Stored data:

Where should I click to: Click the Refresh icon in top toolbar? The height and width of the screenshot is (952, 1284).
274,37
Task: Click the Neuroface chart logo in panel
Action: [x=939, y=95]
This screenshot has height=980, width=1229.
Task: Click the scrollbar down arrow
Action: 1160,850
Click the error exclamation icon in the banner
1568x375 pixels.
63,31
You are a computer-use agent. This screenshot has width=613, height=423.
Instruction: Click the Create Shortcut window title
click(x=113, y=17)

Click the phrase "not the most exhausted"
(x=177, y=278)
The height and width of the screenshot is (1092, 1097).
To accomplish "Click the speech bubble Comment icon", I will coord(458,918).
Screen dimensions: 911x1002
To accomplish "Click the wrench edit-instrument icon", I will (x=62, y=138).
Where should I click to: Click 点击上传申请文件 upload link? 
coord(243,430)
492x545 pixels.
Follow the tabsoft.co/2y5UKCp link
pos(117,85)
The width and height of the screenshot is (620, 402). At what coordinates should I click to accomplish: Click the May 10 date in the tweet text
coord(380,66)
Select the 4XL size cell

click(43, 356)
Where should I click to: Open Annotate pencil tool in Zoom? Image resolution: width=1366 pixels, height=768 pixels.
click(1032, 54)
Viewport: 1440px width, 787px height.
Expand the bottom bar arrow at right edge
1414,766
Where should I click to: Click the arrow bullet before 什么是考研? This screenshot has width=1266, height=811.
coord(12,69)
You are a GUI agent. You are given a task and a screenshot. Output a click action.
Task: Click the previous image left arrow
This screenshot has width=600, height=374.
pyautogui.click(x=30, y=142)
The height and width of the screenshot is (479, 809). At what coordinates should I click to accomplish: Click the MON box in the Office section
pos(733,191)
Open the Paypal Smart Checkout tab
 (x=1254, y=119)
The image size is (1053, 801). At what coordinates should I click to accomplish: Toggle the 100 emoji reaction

Task item: What lines in the data above contain the word "agent"? Copy them all.

The completed task:
You are a computer-use agent. This screenshot has width=613, height=423.
You are a GUI agent. You are given a task and a screenshot. Output a click action.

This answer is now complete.